**Document segment**
12. The order of conviction or acquittal has ,to be made by the Judge upon the verdict of the Jury. Section 470 of the Code of Criminal Procedure provides that whenever a person is acquitted upon the ground that, at the time at which he is alleged to have committed an offence, he was, by reason of unsoundness of mind, incapable of knowing the nature of the act alleged as constituting the offence, or that it was wrong or contrary to law, the finding must state specifically whether he committed the act or not. This provision is indicative of the correct procedure that has to be followed in obtaining the Jury's verdict in a case where a plea of unsoundness of mind has been entered. The section requires that there must be a specific finding as to whether the person charged committed the act or not. This is not all. Section 471 further provides that whenever the finding states that the accused person committed the act alleged, the Court before which the trial has been held, shall, if such act would, but for the incapacity found, have constituted an offence, order such person to be detained in safe custody in such place and manner as the Court thinks fit and shall report the action taken to the State Government.
13. It is quite obvious that when a plea of unsoundness of mind is found established by the Jury, the Jury have to be asked as to whether the act alleged was in fact committed by the person charged. If the finding of the Jury or of a majority of them is that the person charged did in fact commit the act but was not liable in view of the provision contained in Section 84, then the Court is directed to deal with the accused in a particular manner as laid down in Section 471 and the succeeding sections of the Code come into play. It is, therefore, essential that there must be some basis for the action which the Court takes in a case of this kind, and that basis is furnished by the Jury's opinion as to whether the accused was entitled to the benefit of the protection of Section 84 and whether in fact the accused committed the act charged. Thus, reading Sections 303, 470 and 471 together, we think it is reasonably plain that in a case where a plea of unsoundness of mind is taken, the Judge presiding over a trial held with the aid of a jury, is required to obtain the Jury's view, not only as to whether facts have been established entitling the accused to the benefit of the protection of Section 84, but also as to whether the Jury, in fact, found that the accused had committed the act charged.

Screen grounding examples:

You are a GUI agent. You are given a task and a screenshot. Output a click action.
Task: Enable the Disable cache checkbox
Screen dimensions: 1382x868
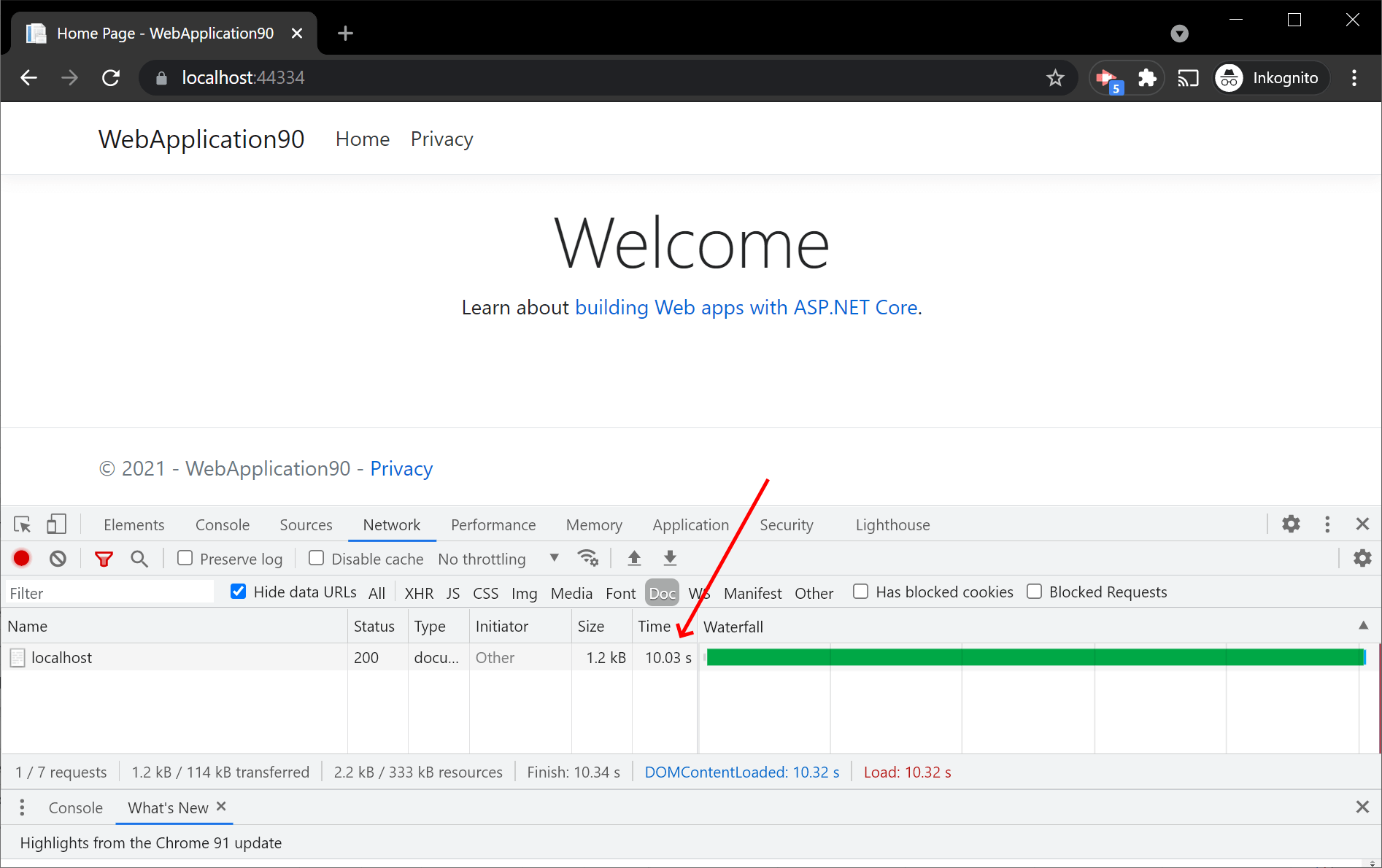point(316,558)
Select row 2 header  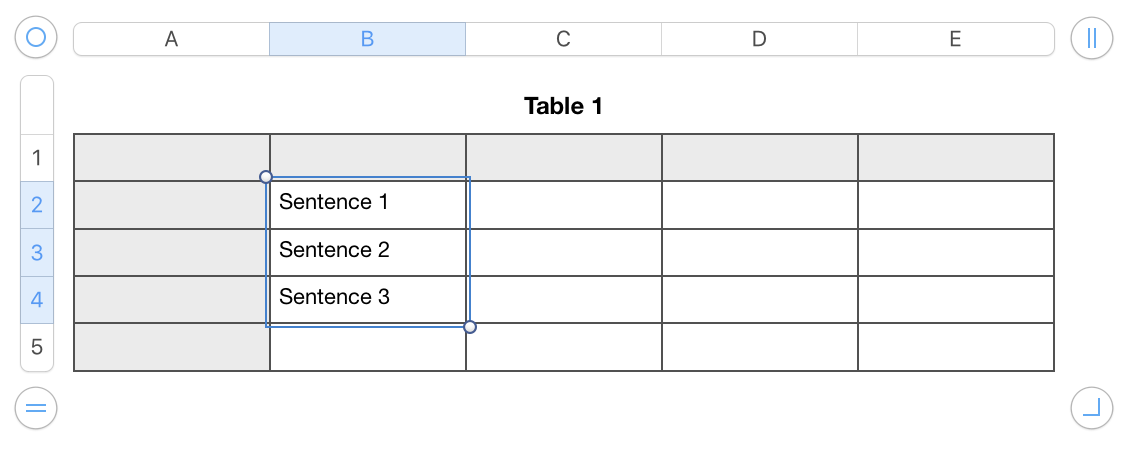[37, 205]
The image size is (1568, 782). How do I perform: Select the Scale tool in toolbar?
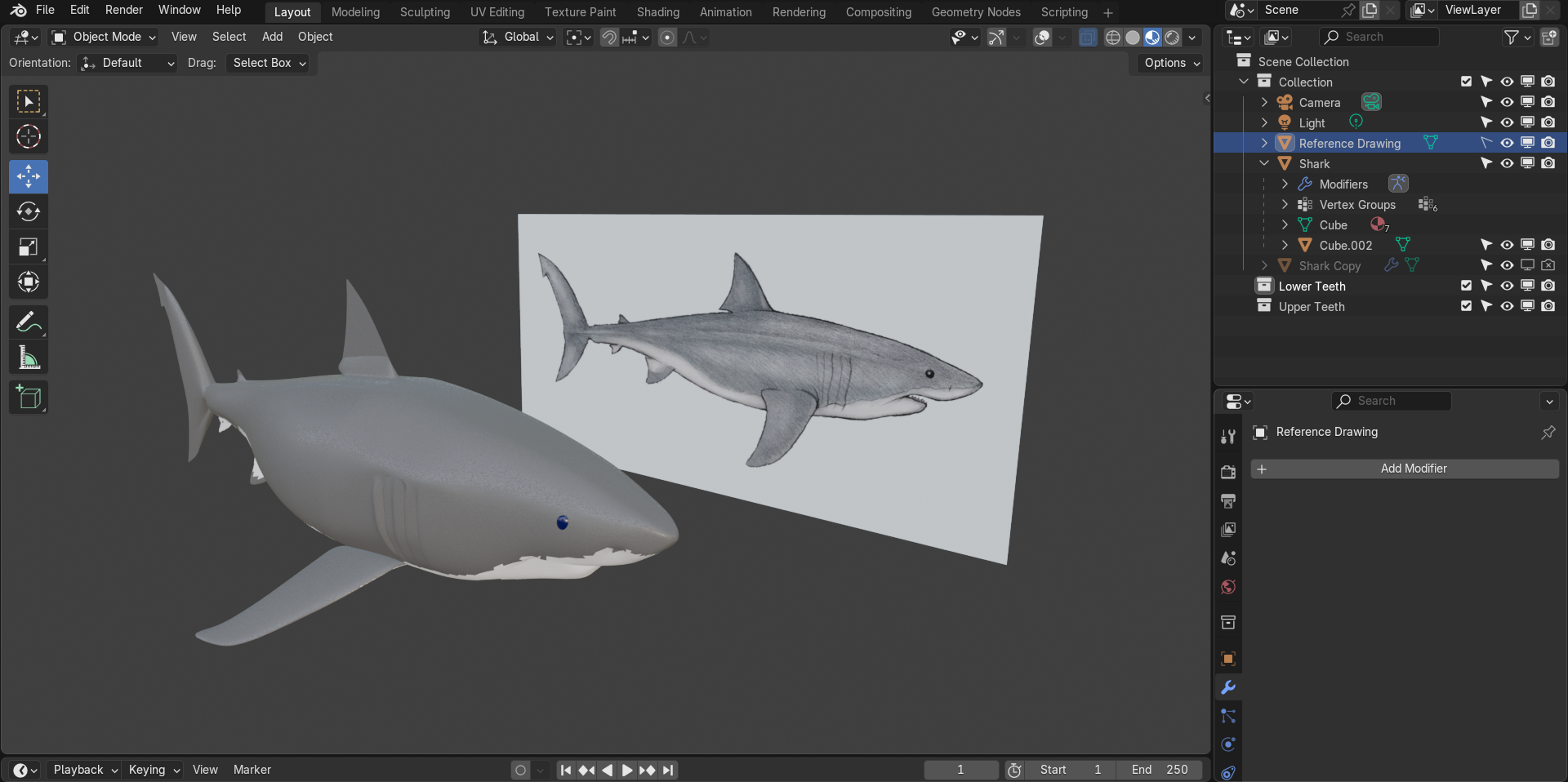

**Problem description**
In the passage on unsoundness of mind pleas above, what must the Court do under Section 471 when the finding states that the accused committed the act alleged?

**Result**
It must order the person to be detained in safe custody in such place and manner as the Court thinks fit and report the action taken to the State Government.